## Begin Records for the exercise
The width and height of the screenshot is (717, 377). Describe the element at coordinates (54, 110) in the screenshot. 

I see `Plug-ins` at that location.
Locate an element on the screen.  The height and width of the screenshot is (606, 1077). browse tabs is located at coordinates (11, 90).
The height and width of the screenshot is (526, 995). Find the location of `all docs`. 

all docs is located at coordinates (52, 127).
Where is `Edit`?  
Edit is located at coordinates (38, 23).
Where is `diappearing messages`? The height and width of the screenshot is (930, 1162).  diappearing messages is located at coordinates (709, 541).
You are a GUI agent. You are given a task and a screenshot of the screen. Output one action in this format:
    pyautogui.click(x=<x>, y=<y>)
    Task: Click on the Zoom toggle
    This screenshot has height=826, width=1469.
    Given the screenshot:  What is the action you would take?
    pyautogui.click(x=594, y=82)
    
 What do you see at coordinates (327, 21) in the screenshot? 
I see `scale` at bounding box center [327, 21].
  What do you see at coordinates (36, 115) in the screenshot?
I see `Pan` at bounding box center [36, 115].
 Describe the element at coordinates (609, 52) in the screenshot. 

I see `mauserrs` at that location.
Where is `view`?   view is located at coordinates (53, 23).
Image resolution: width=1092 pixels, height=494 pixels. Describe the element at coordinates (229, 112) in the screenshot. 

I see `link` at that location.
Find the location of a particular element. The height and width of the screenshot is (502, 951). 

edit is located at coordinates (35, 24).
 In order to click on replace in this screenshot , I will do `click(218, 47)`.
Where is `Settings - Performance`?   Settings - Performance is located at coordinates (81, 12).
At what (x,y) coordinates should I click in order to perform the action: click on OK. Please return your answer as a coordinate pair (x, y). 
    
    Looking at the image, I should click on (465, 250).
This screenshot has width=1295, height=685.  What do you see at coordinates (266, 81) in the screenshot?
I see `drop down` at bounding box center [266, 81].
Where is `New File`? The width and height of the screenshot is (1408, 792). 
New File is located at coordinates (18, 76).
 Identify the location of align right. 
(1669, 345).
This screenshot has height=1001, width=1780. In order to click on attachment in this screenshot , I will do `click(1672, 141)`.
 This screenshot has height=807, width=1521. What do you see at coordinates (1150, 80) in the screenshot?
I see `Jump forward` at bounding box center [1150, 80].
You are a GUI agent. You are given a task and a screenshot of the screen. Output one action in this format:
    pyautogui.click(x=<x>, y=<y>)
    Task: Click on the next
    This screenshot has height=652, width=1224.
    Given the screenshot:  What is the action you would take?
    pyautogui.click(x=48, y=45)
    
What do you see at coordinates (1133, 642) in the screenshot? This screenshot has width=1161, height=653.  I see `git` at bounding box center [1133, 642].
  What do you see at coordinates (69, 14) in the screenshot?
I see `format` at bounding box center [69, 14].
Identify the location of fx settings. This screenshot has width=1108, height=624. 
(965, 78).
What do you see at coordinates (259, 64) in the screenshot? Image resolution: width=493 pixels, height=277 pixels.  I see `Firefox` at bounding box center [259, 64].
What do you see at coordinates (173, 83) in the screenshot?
## End Records for the exercise
### What to produce
Write out every one of the lines above again, with nothing changed.

### Solution for this exercise
The width and height of the screenshot is (717, 377). Describe the element at coordinates (54, 110) in the screenshot. 

I see `Plug-ins` at that location.
Locate an element on the screen.  The height and width of the screenshot is (606, 1077). browse tabs is located at coordinates (11, 90).
The height and width of the screenshot is (526, 995). Find the location of `all docs`. 

all docs is located at coordinates (52, 127).
Where is `Edit`?  
Edit is located at coordinates (38, 23).
Where is `diappearing messages`? The height and width of the screenshot is (930, 1162).  diappearing messages is located at coordinates (709, 541).
You are a GUI agent. You are given a task and a screenshot of the screen. Output one action in this format:
    pyautogui.click(x=<x>, y=<y>)
    Task: Click on the Zoom toggle
    This screenshot has height=826, width=1469.
    Given the screenshot:  What is the action you would take?
    pyautogui.click(x=594, y=82)
    
 What do you see at coordinates (327, 21) in the screenshot? 
I see `scale` at bounding box center [327, 21].
  What do you see at coordinates (36, 115) in the screenshot?
I see `Pan` at bounding box center [36, 115].
 Describe the element at coordinates (609, 52) in the screenshot. 

I see `mauserrs` at that location.
Where is `view`?   view is located at coordinates (53, 23).
Image resolution: width=1092 pixels, height=494 pixels. Describe the element at coordinates (229, 112) in the screenshot. 

I see `link` at that location.
Find the location of a particular element. The height and width of the screenshot is (502, 951). 

edit is located at coordinates (35, 24).
 In order to click on replace in this screenshot , I will do `click(218, 47)`.
Where is `Settings - Performance`?   Settings - Performance is located at coordinates (81, 12).
At what (x,y) coordinates should I click in order to perform the action: click on OK. Please return your answer as a coordinate pair (x, y). 
    
    Looking at the image, I should click on (465, 250).
This screenshot has width=1295, height=685.  What do you see at coordinates (266, 81) in the screenshot?
I see `drop down` at bounding box center [266, 81].
Where is `New File`? The width and height of the screenshot is (1408, 792). 
New File is located at coordinates (18, 76).
 Identify the location of align right. 
(1669, 345).
This screenshot has height=1001, width=1780. In order to click on attachment in this screenshot , I will do `click(1672, 141)`.
 This screenshot has height=807, width=1521. What do you see at coordinates (1150, 80) in the screenshot?
I see `Jump forward` at bounding box center [1150, 80].
You are a GUI agent. You are given a task and a screenshot of the screen. Output one action in this format:
    pyautogui.click(x=<x>, y=<y>)
    Task: Click on the next
    This screenshot has height=652, width=1224.
    Given the screenshot:  What is the action you would take?
    pyautogui.click(x=48, y=45)
    
What do you see at coordinates (1133, 642) in the screenshot? This screenshot has width=1161, height=653.  I see `git` at bounding box center [1133, 642].
  What do you see at coordinates (69, 14) in the screenshot?
I see `format` at bounding box center [69, 14].
Identify the location of fx settings. This screenshot has width=1108, height=624. 
(965, 78).
What do you see at coordinates (259, 64) in the screenshot? Image resolution: width=493 pixels, height=277 pixels.  I see `Firefox` at bounding box center [259, 64].
What do you see at coordinates (173, 83) in the screenshot?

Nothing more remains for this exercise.